Setup for GitHub Action builds using GPU#

GitHub now offers GPU-enabled hosted runners, but they are expensive. For lectures that require GPU support for libraries such as jax or numpyro (e.g. lecture-jax, lecture-python-programming) we instead run the ci, publish, and cache workflows on RunsOn self-hosted runners on the QuantEcon AWS account, which provision the same hardware at a much lower cost.

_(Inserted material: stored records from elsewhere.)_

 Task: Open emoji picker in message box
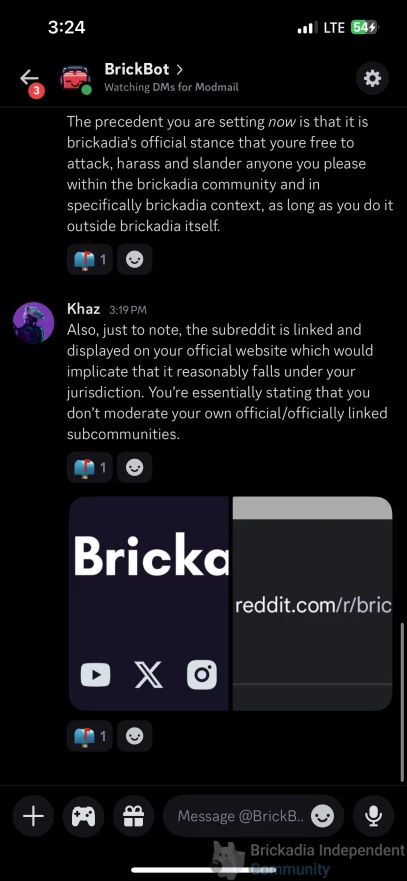323,816
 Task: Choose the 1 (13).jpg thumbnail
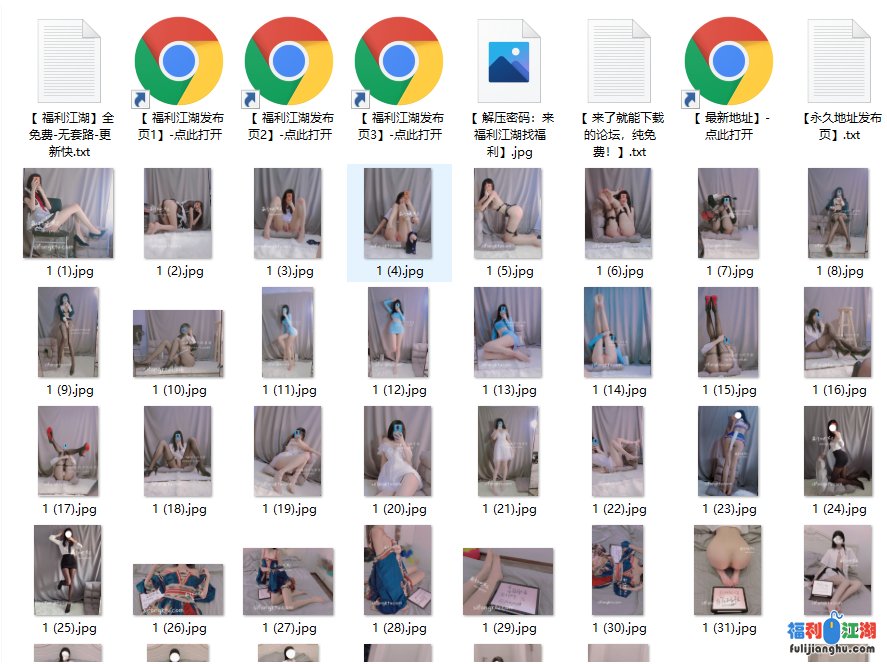508,332
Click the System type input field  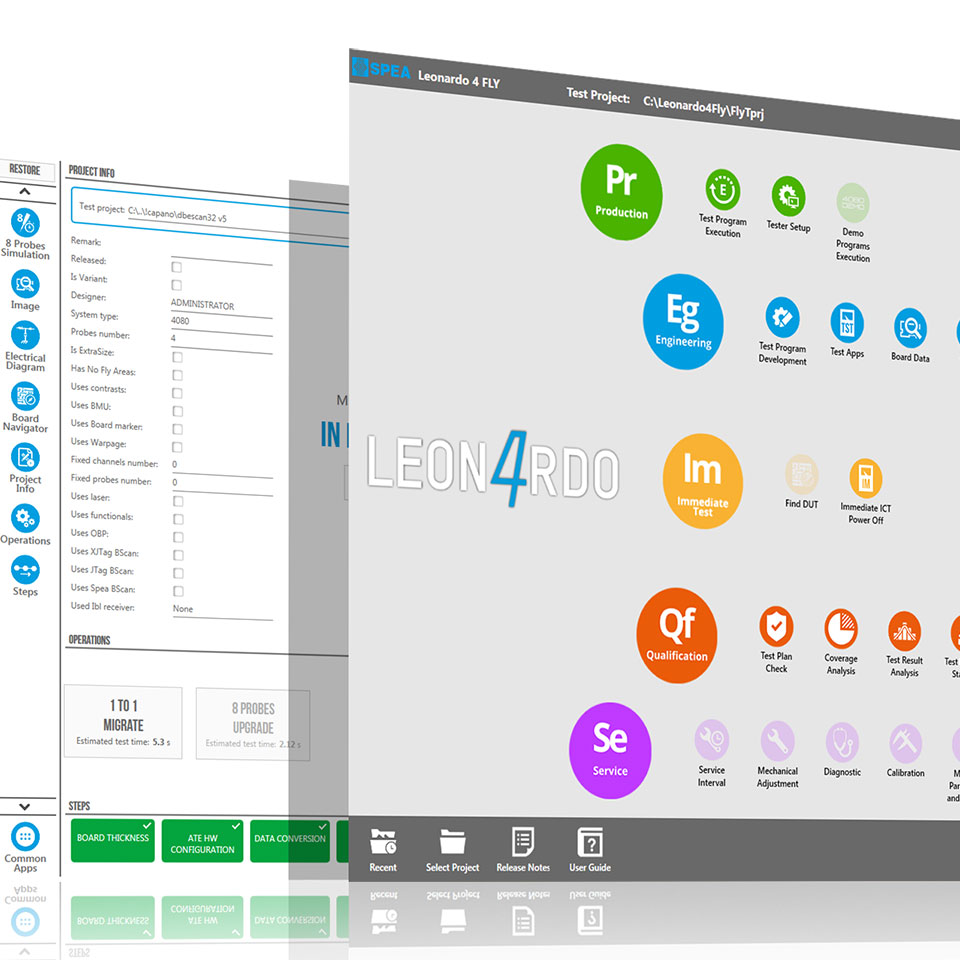[221, 321]
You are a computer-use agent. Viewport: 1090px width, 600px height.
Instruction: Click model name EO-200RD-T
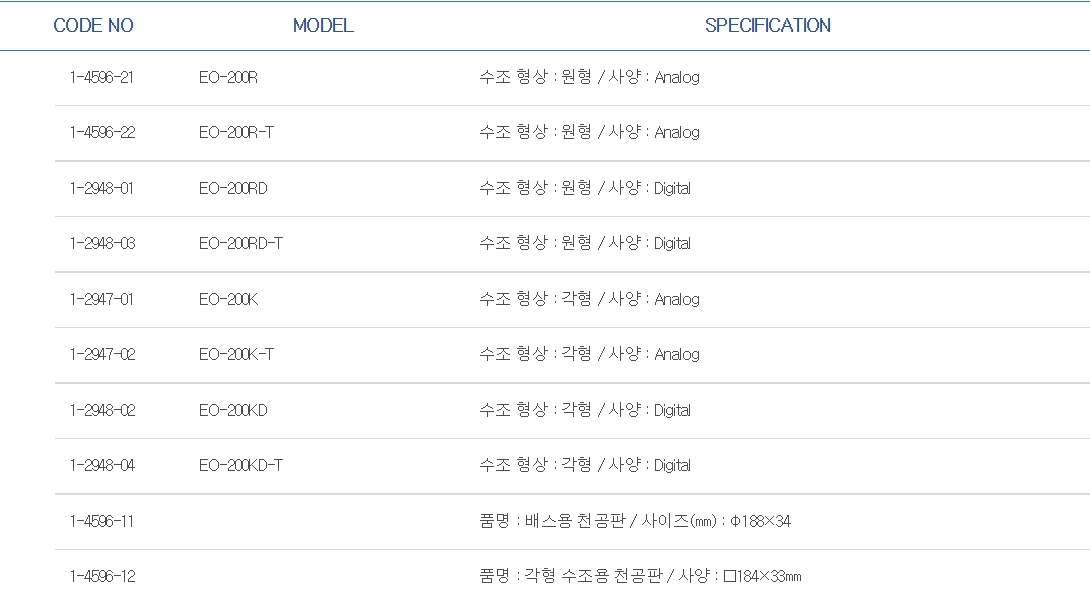[241, 244]
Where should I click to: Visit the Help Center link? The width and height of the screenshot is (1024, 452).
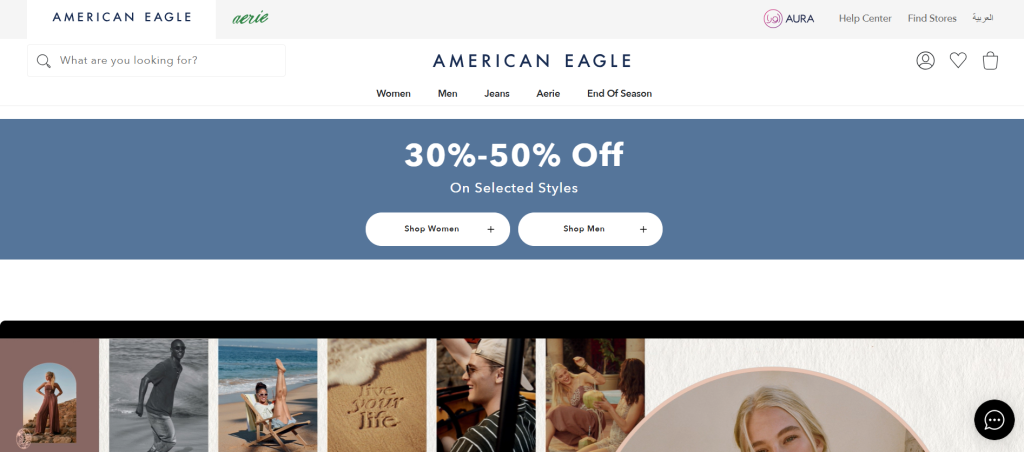pyautogui.click(x=865, y=18)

RunsOn launches an EC2 instance on demand for each job. The runner label selects the instance type and machine image, for example:

runs-on: "runs-on=${{ github.run_id }}/family=g4dn.2xlarge/image=quantecon_ubuntu2404/disk=large"

where:

  • family=g4dn.2xlarge requests an EC2 instance with an NVIDIA Tesla T4 GPU, and

  • image=quantecon_ubuntu2404 selects our custom AMI (Ubuntu 24.04) preloaded with the NVIDIA drivers, CUDA, and cuDNN. See Build Images for how the AMI is maintained.

The GPU-enabled python stack (e.g. jax[cuda13]) is installed as a workflow step on top of the AMI, and the build output is deployed using the same publishing path as non-GPU repositories (currently peaceiris/actions-gh-pages for most repositories, with migration to the native artifact deployment provided by quantecon/actions in progress).